Dataset entries:
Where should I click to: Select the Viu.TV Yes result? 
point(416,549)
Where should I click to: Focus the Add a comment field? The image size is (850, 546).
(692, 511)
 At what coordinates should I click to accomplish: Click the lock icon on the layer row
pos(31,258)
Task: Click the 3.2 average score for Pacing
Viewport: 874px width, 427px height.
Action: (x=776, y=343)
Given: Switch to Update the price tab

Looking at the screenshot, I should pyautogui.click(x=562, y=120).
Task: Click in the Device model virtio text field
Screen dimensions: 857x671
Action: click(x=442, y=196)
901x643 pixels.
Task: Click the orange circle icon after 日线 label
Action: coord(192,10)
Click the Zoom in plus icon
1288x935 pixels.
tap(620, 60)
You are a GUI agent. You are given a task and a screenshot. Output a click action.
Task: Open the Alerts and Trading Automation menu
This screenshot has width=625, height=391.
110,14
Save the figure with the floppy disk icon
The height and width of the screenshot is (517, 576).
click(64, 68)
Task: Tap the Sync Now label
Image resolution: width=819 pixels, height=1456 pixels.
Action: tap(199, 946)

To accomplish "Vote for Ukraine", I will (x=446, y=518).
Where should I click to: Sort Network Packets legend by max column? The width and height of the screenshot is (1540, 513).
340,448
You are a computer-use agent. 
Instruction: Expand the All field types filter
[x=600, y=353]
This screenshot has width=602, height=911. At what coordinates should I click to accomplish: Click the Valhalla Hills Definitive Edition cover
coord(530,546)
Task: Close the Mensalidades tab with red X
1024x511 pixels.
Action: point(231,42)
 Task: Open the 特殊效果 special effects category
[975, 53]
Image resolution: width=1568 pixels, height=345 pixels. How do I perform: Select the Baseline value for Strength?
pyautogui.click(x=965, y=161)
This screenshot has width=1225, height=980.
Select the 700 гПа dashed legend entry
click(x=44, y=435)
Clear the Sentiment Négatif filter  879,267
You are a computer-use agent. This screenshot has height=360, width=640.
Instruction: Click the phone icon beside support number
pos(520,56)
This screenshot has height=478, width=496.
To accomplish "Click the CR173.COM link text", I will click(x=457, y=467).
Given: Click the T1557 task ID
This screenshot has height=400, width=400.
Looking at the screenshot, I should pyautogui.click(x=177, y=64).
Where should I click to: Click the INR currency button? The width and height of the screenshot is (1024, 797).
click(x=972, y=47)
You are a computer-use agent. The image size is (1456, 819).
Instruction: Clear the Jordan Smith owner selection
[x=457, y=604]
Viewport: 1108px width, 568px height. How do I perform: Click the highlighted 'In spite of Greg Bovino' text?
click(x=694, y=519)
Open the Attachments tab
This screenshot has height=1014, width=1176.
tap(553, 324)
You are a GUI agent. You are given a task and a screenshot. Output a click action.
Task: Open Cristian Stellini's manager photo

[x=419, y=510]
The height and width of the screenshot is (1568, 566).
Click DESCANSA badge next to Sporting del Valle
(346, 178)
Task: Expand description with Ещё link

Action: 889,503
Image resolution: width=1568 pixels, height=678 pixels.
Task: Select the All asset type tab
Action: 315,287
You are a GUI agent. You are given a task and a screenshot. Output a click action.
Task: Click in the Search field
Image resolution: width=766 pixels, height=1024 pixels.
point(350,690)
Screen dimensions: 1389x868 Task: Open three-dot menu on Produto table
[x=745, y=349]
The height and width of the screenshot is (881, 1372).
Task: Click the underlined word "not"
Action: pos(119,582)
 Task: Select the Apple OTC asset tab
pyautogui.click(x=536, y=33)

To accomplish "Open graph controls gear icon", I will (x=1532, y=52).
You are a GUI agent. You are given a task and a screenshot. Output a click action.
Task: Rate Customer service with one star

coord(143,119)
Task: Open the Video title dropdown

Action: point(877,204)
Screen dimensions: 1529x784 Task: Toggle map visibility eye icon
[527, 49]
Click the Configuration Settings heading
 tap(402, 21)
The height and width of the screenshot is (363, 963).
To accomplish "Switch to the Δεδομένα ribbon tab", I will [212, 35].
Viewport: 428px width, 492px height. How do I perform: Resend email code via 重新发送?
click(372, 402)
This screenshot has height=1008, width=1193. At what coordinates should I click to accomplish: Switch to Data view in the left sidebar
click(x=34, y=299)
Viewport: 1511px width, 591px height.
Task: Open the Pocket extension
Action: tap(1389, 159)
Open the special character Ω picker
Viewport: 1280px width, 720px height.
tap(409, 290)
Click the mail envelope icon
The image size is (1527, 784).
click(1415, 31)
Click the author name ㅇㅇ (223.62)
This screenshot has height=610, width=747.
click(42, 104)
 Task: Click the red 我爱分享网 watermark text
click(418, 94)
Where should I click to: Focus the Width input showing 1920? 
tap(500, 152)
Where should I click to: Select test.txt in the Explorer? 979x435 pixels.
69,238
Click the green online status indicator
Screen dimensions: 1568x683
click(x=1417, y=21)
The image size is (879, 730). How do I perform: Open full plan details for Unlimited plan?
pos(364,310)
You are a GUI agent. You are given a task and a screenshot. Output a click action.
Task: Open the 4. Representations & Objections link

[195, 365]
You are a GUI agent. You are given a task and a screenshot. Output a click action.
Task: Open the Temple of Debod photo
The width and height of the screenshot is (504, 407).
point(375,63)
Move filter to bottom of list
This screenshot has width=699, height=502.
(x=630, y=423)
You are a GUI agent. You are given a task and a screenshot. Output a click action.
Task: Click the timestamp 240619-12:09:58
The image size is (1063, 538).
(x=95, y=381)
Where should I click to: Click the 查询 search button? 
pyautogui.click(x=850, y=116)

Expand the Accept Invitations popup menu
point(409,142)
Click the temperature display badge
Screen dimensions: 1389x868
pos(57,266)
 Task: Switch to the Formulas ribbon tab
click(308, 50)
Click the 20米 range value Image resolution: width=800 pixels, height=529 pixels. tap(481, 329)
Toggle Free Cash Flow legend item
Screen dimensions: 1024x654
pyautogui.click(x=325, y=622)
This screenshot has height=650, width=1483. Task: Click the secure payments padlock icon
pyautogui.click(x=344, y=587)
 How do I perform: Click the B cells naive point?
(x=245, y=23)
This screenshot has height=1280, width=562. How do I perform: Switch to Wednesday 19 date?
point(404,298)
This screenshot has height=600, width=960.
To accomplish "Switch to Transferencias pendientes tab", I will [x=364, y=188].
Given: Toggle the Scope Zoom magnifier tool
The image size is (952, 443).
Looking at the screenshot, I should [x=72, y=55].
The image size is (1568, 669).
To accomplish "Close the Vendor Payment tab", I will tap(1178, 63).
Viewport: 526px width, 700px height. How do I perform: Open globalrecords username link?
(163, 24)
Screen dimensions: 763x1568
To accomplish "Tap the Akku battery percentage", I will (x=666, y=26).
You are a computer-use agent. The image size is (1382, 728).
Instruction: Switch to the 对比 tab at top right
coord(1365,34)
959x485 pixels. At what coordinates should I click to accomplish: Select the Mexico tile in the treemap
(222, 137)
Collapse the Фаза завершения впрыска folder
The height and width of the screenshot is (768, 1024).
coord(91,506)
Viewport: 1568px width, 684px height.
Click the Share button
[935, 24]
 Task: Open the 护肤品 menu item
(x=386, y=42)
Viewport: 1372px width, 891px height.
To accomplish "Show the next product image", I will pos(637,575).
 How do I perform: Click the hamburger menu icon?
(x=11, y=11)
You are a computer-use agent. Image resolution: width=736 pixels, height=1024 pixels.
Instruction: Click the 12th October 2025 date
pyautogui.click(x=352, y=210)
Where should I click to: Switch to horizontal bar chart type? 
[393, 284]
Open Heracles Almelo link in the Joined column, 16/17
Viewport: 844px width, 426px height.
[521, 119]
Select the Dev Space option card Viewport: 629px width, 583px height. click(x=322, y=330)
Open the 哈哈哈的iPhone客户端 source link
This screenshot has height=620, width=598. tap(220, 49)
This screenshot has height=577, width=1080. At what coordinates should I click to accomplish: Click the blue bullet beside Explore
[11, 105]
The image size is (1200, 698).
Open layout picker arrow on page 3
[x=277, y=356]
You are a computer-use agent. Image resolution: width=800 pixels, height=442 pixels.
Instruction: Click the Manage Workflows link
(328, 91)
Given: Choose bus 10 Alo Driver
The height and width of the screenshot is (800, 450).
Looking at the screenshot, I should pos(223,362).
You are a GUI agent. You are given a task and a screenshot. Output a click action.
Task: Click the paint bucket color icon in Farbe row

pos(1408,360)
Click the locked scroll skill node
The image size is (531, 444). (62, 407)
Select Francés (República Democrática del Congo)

DESCRIPTION OF THE TASK: For the string "computer", tally the lines above that contain it and give only the figure.

THE ANSWER: 6